> Task
Lines from the one containing "1080x608 pixels. Task: Expand" through the final line of the records below are needed, copied exactly, with no pictures.

> Records to use
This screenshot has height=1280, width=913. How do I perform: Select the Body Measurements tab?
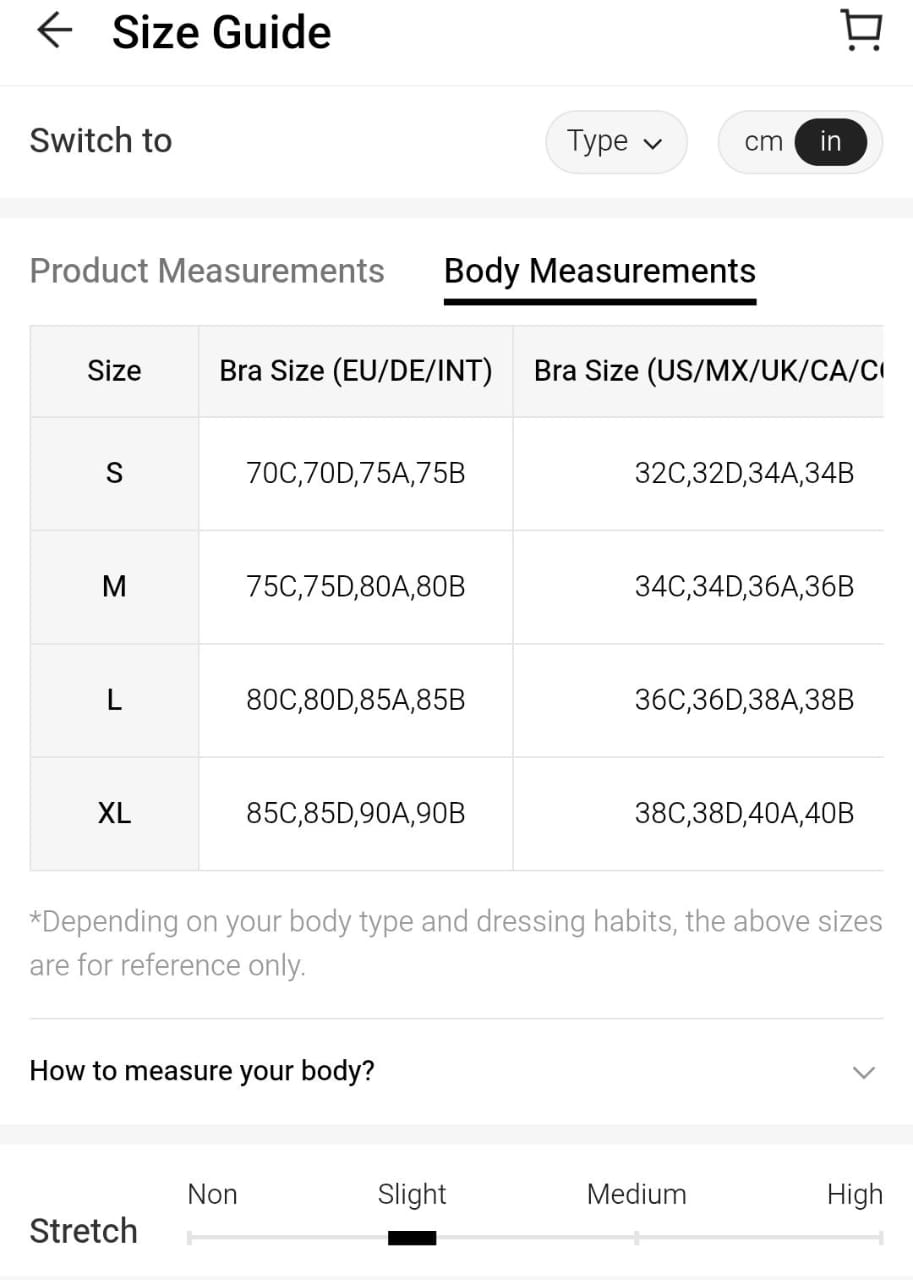click(x=600, y=271)
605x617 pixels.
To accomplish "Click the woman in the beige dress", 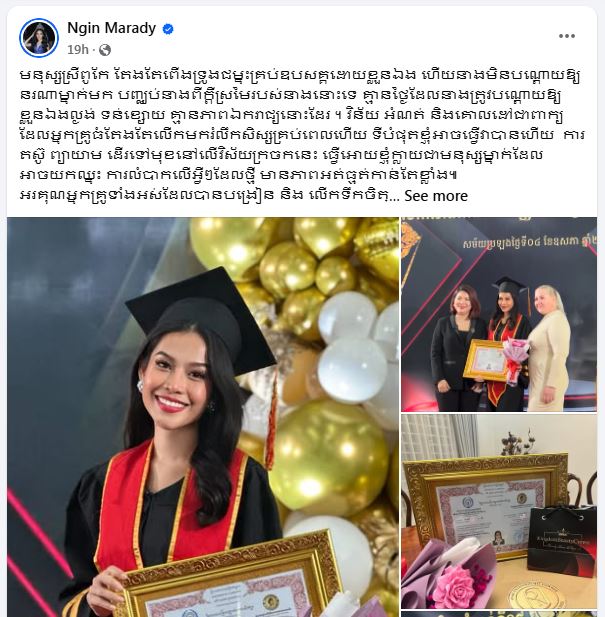I will (548, 348).
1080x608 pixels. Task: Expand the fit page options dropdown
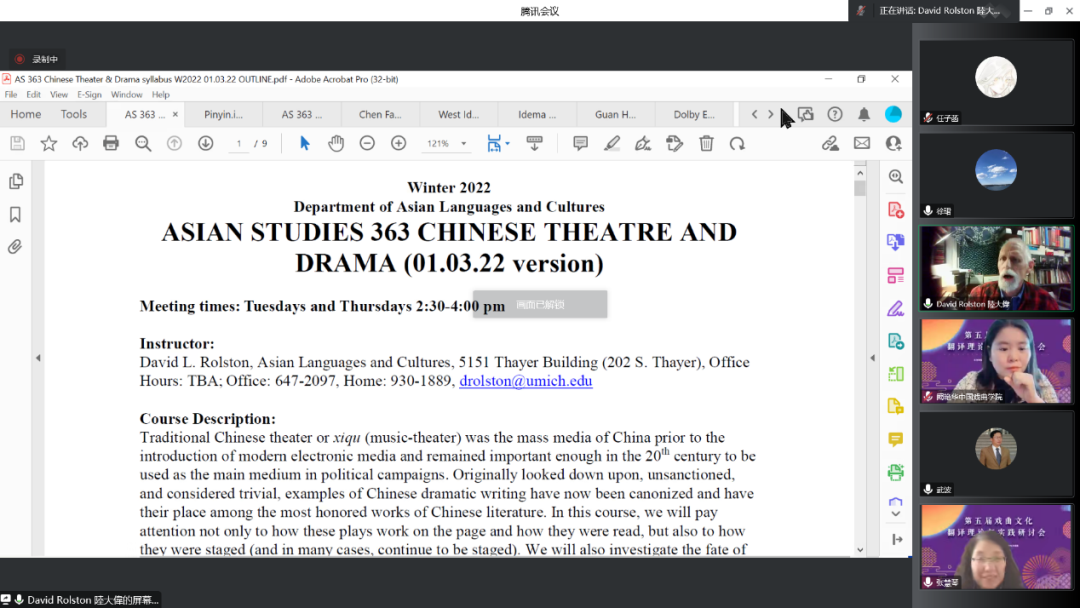(x=507, y=144)
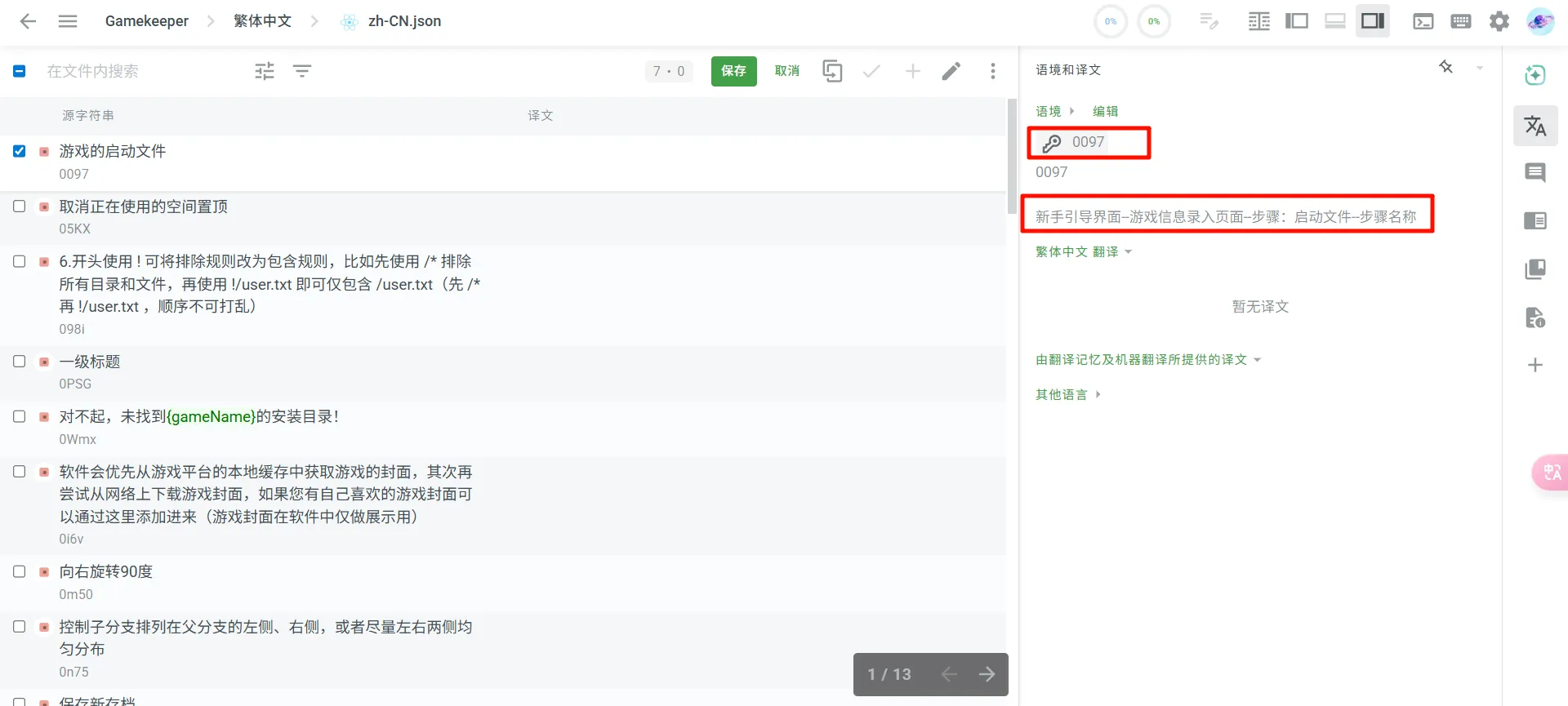Open the comments panel in sidebar

click(x=1535, y=172)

> Output of the task
1080x608 pixels. Task: Expand the fit page options dropdown
(x=507, y=144)
Open the comments panel in sidebar

click(x=1535, y=172)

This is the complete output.